_Description of the task:_ Can you give the whole listing below as a Markdown table with the columns Row and Line, one numbered row per line and blank lines skipped? Leave the pictures out.

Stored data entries
--
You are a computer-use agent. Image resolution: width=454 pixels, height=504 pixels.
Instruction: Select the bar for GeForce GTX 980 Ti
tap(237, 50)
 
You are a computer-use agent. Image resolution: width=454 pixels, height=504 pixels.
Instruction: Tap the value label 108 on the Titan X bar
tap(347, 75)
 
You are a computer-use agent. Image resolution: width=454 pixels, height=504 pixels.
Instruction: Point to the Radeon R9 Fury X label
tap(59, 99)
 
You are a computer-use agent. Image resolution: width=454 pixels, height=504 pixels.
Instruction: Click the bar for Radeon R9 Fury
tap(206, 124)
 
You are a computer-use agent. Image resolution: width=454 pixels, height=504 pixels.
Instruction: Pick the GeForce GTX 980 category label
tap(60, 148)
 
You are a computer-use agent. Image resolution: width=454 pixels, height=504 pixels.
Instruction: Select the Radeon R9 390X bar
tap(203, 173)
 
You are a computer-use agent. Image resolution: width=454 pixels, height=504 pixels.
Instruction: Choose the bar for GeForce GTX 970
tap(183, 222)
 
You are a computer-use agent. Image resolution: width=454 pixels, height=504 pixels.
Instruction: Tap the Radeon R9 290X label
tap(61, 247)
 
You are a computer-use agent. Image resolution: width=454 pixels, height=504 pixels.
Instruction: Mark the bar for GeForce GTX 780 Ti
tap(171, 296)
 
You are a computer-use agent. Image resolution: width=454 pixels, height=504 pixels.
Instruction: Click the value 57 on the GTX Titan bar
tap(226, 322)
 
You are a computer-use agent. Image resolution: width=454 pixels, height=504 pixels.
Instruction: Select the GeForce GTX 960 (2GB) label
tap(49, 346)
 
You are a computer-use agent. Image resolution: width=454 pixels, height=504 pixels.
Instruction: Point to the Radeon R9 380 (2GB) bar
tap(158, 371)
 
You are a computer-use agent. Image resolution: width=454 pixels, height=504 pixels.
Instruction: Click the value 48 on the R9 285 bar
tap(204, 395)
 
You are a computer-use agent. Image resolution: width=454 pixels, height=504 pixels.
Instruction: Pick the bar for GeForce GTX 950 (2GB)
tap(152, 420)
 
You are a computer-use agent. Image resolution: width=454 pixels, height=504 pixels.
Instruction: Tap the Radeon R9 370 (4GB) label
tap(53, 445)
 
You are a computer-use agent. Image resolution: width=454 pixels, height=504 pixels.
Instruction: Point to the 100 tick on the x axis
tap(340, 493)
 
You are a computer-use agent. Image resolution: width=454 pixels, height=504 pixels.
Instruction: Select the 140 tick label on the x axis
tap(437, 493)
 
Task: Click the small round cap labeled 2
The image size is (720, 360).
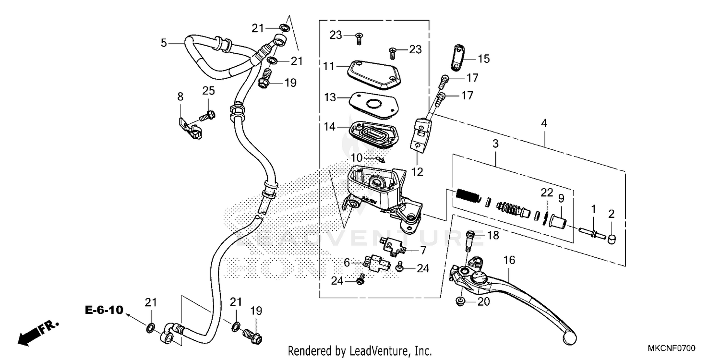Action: [x=612, y=239]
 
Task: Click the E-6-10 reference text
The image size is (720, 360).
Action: [x=104, y=310]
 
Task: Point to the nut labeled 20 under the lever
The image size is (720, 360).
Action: [x=460, y=301]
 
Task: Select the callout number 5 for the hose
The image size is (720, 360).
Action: [x=164, y=43]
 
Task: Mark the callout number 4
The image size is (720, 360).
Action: [x=543, y=123]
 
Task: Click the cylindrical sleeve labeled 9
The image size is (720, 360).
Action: [x=557, y=222]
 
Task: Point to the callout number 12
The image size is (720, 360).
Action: [x=417, y=171]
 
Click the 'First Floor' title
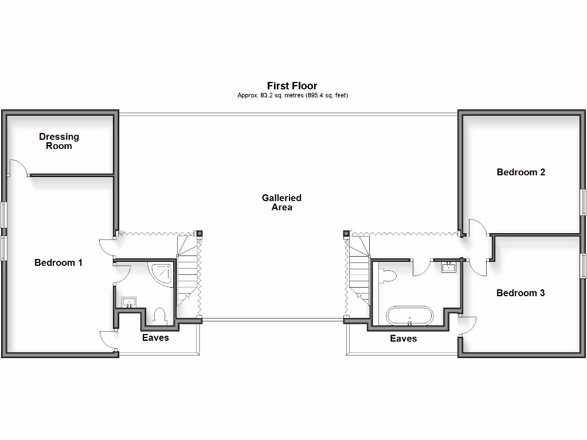tap(292, 86)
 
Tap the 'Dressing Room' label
tap(59, 141)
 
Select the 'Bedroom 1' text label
tap(58, 262)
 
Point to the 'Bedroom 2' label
tap(521, 172)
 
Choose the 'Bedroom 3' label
tap(521, 293)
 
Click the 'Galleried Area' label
tap(281, 202)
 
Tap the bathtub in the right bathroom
tap(410, 316)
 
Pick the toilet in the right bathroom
tap(388, 276)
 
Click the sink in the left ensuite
tap(129, 302)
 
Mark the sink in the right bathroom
tap(448, 266)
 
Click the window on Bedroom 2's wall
tap(584, 202)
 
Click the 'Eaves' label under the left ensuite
tap(155, 337)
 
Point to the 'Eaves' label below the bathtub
tap(404, 339)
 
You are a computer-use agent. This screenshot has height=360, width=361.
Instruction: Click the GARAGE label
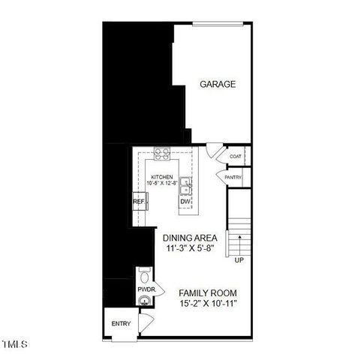(218, 85)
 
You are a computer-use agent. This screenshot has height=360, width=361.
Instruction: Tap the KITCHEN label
(161, 177)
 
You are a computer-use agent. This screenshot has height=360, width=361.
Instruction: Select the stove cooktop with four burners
(162, 154)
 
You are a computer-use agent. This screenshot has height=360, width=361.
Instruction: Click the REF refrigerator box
(139, 202)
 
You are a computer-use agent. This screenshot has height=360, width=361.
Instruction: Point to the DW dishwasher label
(185, 202)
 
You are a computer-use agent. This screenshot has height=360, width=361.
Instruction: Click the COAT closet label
(235, 157)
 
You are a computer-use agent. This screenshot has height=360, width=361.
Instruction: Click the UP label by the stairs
(239, 260)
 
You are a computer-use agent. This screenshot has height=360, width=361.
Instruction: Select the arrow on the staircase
(239, 244)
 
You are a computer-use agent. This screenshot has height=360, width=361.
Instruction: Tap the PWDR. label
(145, 287)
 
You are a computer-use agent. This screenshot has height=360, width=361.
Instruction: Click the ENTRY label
(121, 324)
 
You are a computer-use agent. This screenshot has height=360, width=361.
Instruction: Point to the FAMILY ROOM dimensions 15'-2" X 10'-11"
(208, 304)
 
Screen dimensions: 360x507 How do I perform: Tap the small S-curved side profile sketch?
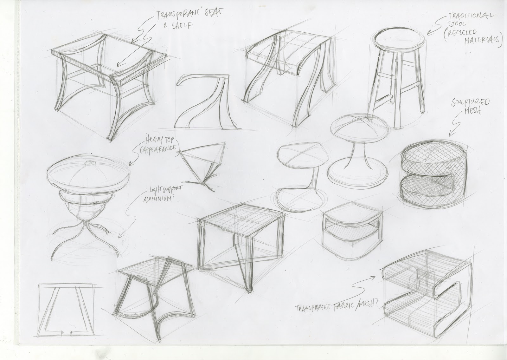[x=203, y=101]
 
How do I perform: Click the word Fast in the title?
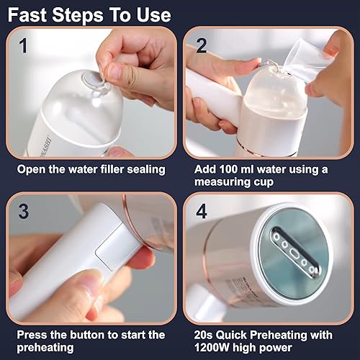27,15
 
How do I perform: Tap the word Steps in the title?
78,15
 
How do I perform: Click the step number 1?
23,45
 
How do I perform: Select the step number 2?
201,45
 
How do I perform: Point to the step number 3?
23,211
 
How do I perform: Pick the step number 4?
202,211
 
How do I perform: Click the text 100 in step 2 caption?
229,169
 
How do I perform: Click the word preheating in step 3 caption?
45,348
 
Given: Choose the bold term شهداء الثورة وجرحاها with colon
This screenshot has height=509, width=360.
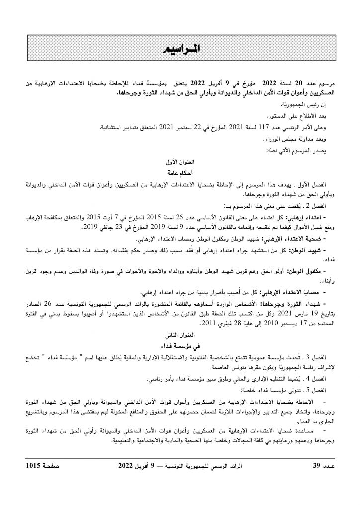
--
_Answer below:_
| Row | Line |
|---|---|
| 1 | You are a computer-use agent. Image resolution: width=454 pixels, height=504 pixels. |
| 2 | Instruction: Select the bar for GeForce GTX 980 Ti |
| 3 | tap(237, 50) |
| 4 | You are a computer-use agent. Image resolution: width=454 pixels, height=504 pixels. |
| 5 | Instruction: Tap the value label 108 on the Titan X bar |
| 6 | tap(347, 75) |
| 7 | You are a computer-use agent. Image resolution: width=454 pixels, height=504 pixels. |
| 8 | Instruction: Point to the Radeon R9 Fury X label |
| 9 | tap(59, 99) |
| 10 | You are a computer-use agent. Image resolution: width=454 pixels, height=504 pixels. |
| 11 | Instruction: Click the bar for Radeon R9 Fury |
| 12 | tap(206, 124) |
| 13 | You are a computer-use agent. Image resolution: width=454 pixels, height=504 pixels. |
| 14 | Instruction: Pick the GeForce GTX 980 category label |
| 15 | tap(60, 148) |
| 16 | You are a computer-use agent. Image resolution: width=454 pixels, height=504 pixels. |
| 17 | Instruction: Select the Radeon R9 390X bar |
| 18 | tap(203, 173) |
| 19 | You are a computer-use agent. Image resolution: width=454 pixels, height=504 pixels. |
| 20 | Instruction: Choose the bar for GeForce GTX 970 |
| 21 | tap(183, 222) |
| 22 | You are a computer-use agent. Image resolution: width=454 pixels, height=504 pixels. |
| 23 | Instruction: Tap the Radeon R9 290X label |
| 24 | tap(61, 247) |
| 25 | You are a computer-use agent. Image resolution: width=454 pixels, height=504 pixels. |
| 26 | Instruction: Mark the bar for GeForce GTX 780 Ti |
| 27 | tap(171, 296) |
| 28 | You are a computer-use agent. Image resolution: width=454 pixels, height=504 pixels. |
| 29 | Instruction: Click the value 57 on the GTX Titan bar |
| 30 | tap(226, 322) |
| 31 | You are a computer-use agent. Image resolution: width=454 pixels, height=504 pixels. |
| 32 | Instruction: Select the GeForce GTX 960 (2GB) label |
| 33 | tap(49, 346) |
| 34 | You are a computer-use agent. Image resolution: width=454 pixels, height=504 pixels. |
| 35 | Instruction: Point to the Radeon R9 380 (2GB) bar |
| 36 | tap(158, 371) |
| 37 | You are a computer-use agent. Image resolution: width=454 pixels, height=504 pixels. |
| 38 | Instruction: Click the value 48 on the R9 285 bar |
| 39 | tap(204, 395) |
| 40 | You are a computer-use agent. Image resolution: width=454 pixels, height=504 pixels. |
| 41 | Instruction: Pick the bar for GeForce GTX 950 (2GB) |
| 42 | tap(152, 420) |
| 43 | You are a computer-use agent. Image resolution: width=454 pixels, height=504 pixels. |
| 44 | Instruction: Tap the Radeon R9 370 (4GB) label |
| 45 | tap(53, 445) |
| 46 | You are a computer-use agent. Image resolution: width=454 pixels, height=504 pixels. |
| 47 | Instruction: Point to the 100 tick on the x axis |
| 48 | tap(340, 493) |
| 49 | You are a computer-use agent. Image resolution: width=454 pixels, height=504 pixels. |
| 50 | Instruction: Select the 140 tick label on the x axis |
| 51 | tap(437, 493) |
| 52 | Task: Click the small round cap labeled 2 |
| 53 | The image size is (720, 360). |
| 54 | Action: [x=612, y=239] |
| 55 | Task: Click the E-6-10 reference text |
| 56 | The image size is (720, 360). |
| 57 | Action: [x=104, y=310] |
| 58 | Task: Point to the nut labeled 20 under the lever |
| 59 | The image size is (720, 360). |
| 60 | Action: [x=460, y=301] |
| 61 | Task: Select the callout number 5 for the hose |
| 62 | The image size is (720, 360). |
| 63 | Action: [x=164, y=43] |
| 64 | Task: Mark the callout number 4 |
| 65 | The image size is (720, 360). |
| 66 | Action: [x=543, y=123] |
| 67 | Task: Click the cylindrical sleeve labeled 9 |
| 68 | The image size is (720, 360). |
| 69 | Action: [x=557, y=222] |
| 70 | Task: Point to the callout number 12 |
| 71 | The image size is (720, 360). |
| 72 | Action: [x=417, y=171] |
| 73 | Click the 'First Floor' title |
| 74 | tap(292, 86) |
| 75 | Tap the 'Dressing Room' label |
| 76 | tap(59, 141) |
| 77 | Select the 'Bedroom 1' text label |
| 78 | tap(58, 262) |
| 79 | Point to the 'Bedroom 2' label |
| 80 | tap(521, 172) |
| 81 | Choose the 'Bedroom 3' label |
| 82 | tap(521, 293) |
| 83 | Click the 'Galleried Area' label |
| 84 | tap(281, 202) |
| 85 | Tap the bathtub in the right bathroom |
| 86 | tap(410, 316) |
| 87 | Pick the toilet in the right bathroom |
| 88 | tap(388, 276) |
| 89 | Click the sink in the left ensuite |
| 90 | tap(129, 302) |
| 91 | Mark the sink in the right bathroom |
| 92 | tap(448, 266) |
| 93 | Click the window on Bedroom 2's wall |
| 94 | tap(584, 202) |
| 95 | Click the 'Eaves' label under the left ensuite |
| 96 | tap(155, 337) |
| 97 | Point to the 'Eaves' label below the bathtub |
| 98 | tap(404, 339) |
| 99 | You are a computer-use agent. This screenshot has height=360, width=361. |
| 100 | Instruction: Click the GARAGE label |
| 101 | (218, 85) |
| 102 | You are a computer-use agent. This screenshot has height=360, width=361. |
| 103 | Instruction: Tap the KITCHEN label |
| 104 | (161, 177) |
| 105 | You are a computer-use agent. This screenshot has height=360, width=361. |
| 106 | Instruction: Select the stove cooktop with four burners |
| 107 | (162, 154) |
| 108 | You are a computer-use agent. This screenshot has height=360, width=361. |
| 109 | Instruction: Click the REF refrigerator box |
| 110 | (139, 202) |
| 111 | You are a computer-use agent. This screenshot has height=360, width=361. |
| 112 | Instruction: Point to the DW dishwasher label |
| 113 | (185, 202) |
| 114 | You are a computer-use agent. This screenshot has height=360, width=361. |
| 115 | Instruction: Click the COAT closet label |
| 116 | (235, 157) |
| 117 | You are a computer-use agent. This screenshot has height=360, width=361. |
| 118 | Instruction: Click the UP label by the stairs |
| 119 | (239, 260) |
| 120 | You are a computer-use agent. This screenshot has height=360, width=361. |
| 121 | Instruction: Select the arrow on the staircase |
| 122 | (239, 244) |
| 123 | You are a computer-use agent. This screenshot has height=360, width=361. |
| 124 | Instruction: Tap the PWDR. label |
| 125 | (145, 287) |
| 126 | You are a computer-use agent. This screenshot has height=360, width=361. |
| 127 | Instruction: Click the ENTRY label |
| 128 | (121, 324) |
| 129 | You are a computer-use agent. This screenshot has height=360, width=361. |
| 130 | Instruction: Point to the FAMILY ROOM dimensions 15'-2" X 10'-11" |
| 131 | (208, 304) |
| 132 | Screen dimensions: 360x507 How do I perform: Tap the small S-curved side profile sketch? |
| 133 | [x=203, y=101] |
| 134 | How do I perform: Click the word Fast in the title? |
| 135 | 27,15 |
| 136 | How do I perform: Tap the word Steps in the title? |
| 137 | 78,15 |
| 138 | How do I perform: Click the step number 1? |
| 139 | 23,45 |
| 140 | How do I perform: Select the step number 2? |
| 141 | 201,45 |
| 142 | How do I perform: Point to the step number 3? |
| 143 | 23,211 |
| 144 | How do I perform: Pick the step number 4? |
| 145 | 202,211 |
| 146 | How do I perform: Click the text 100 in step 2 caption? |
| 147 | 229,169 |
| 148 | How do I perform: Click the word preheating in step 3 caption? |
| 149 | 45,348 |
| 150 | Given: Choose the bold term شهداء الثورة وجرحاها with colon |
| 151 | This screenshot has height=509, width=360. |